Anomaly Detection with Wikipedia Page View Data

Today, the Twitter engineering team released another very interesting Open Source R package for working with time series data: “AnomalyDetection“. This package uses the Seasonal Hybrid ESD (S-H-ESD) algorithm to identify local anomalies (= variations inside seasonal patterns) and global anomalies (= variations that cannot be explained with seasonal patterns).

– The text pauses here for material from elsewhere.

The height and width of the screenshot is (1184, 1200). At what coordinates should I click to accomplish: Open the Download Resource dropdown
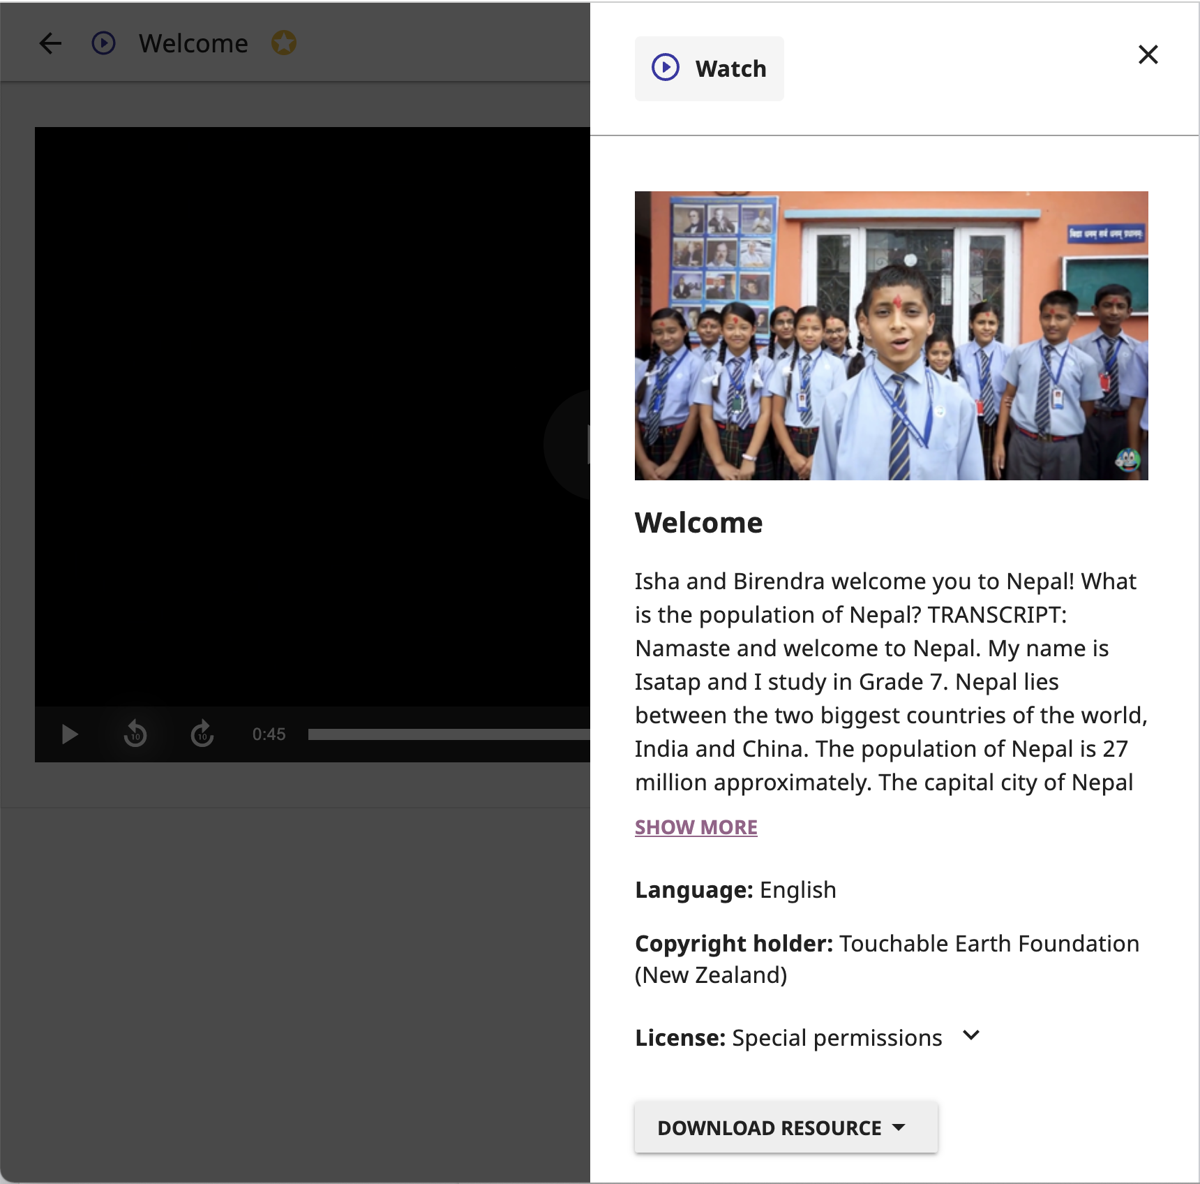[x=786, y=1127]
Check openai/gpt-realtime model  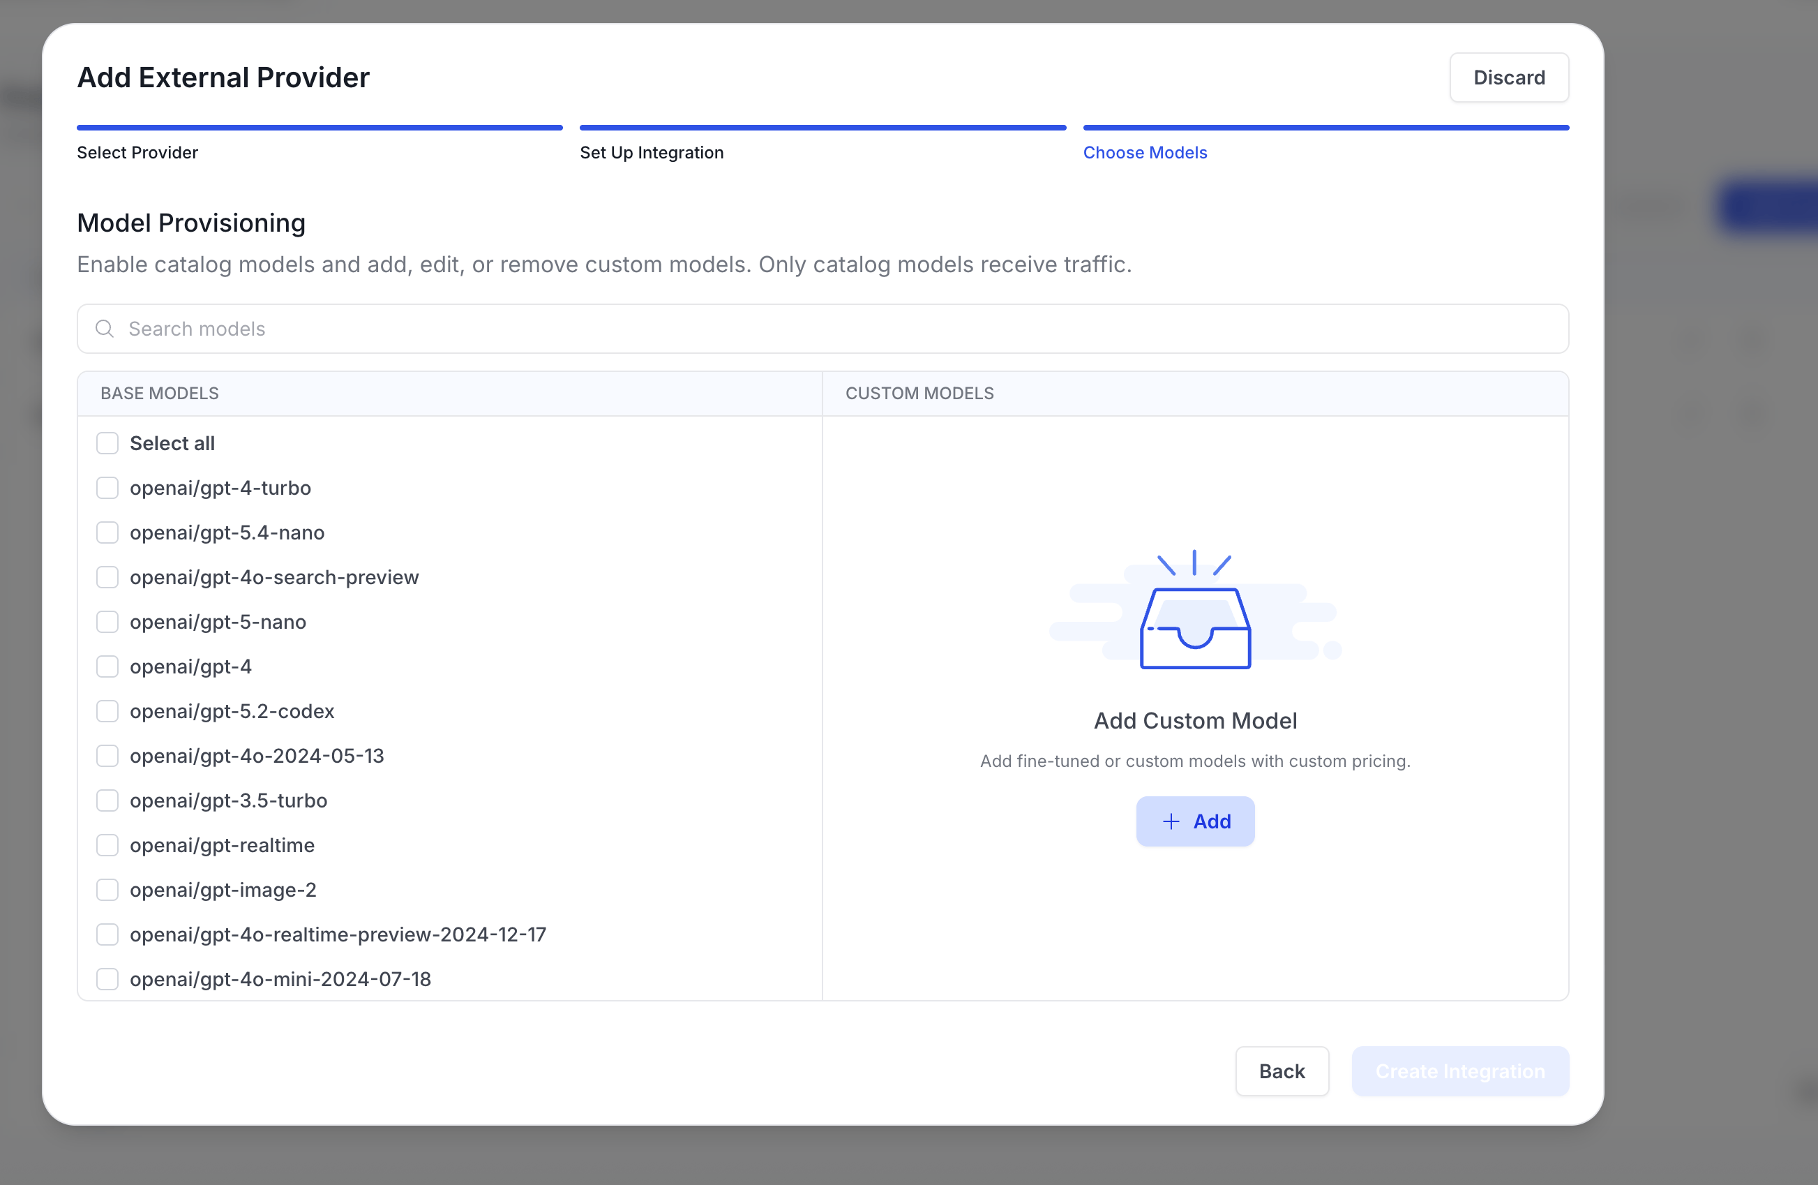point(108,845)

As a kind of warm up and practical exploration of the new package, here’s a short example on how to download Wikipedia PageView statistics and mine them for anomalies (inspired by this blog post, where this package wasn’t available yet):

First, we install and load the necessary packages:

library(RJSONIO)
library(RCurl)
library(ggplot2)
install.packages("devtools")
devtools::install_github("twitter/AnomalyDetection")
library(AnomalyDetection)

Then we choose an interesting Wikipedia page and download the last 90 days of PageView statistics:

page <- "USA"
raw_data <- getURL(paste("http://stats.grok.se/json/en/latest90/", page, sep=""))
data <- fromJSON(raw_data)
views <- data.frame(timestamp=paste(names(data$daily_views), " 12:00:00", sep=""), stringsAsFactors=F)
views$count <- data$daily_views
views$timestamp <- as.POSIXlt(views$timestamp) # Transform to POSIX datetime
views <- views[order(views$timestamp),]

I also did some pre-processing and transformation of the dates in POSIX datetime format. A first plot shows this pattern:

ggplot(views, aes(timestamp, count)) + geom_line() + scale_x_datetime() + xlab("") + ylab("views")

wikipedia_views_USA

Now, let’s look for anomalies. The usual way would be to feed a dataframe with a date-time and a value column into the AnomalyDetection function AnomalyDetectionTs(). But in this case, this doesn’t work because our data is much too coarse. It doesn’t seem to work with data on days. So, we use the more generic function AnomalyDetectionVec() that just needs the values and some definition of a period. In this case, the period is 7 (= 7 days for one week):

res = AnomalyDetectionVec(views$count, max_anoms=0.05, direction='both', plot=TRUE, period=7)
res$plot

wikipedia_anomalies_usa

In our case, the algorithm has discovered 4 anomalies. The first on October 30 2014 being an exceptionally high value overall, the second is a very high Sunday, the third a high value overall and the forth a high Saturday (normally, this day is also quite weak).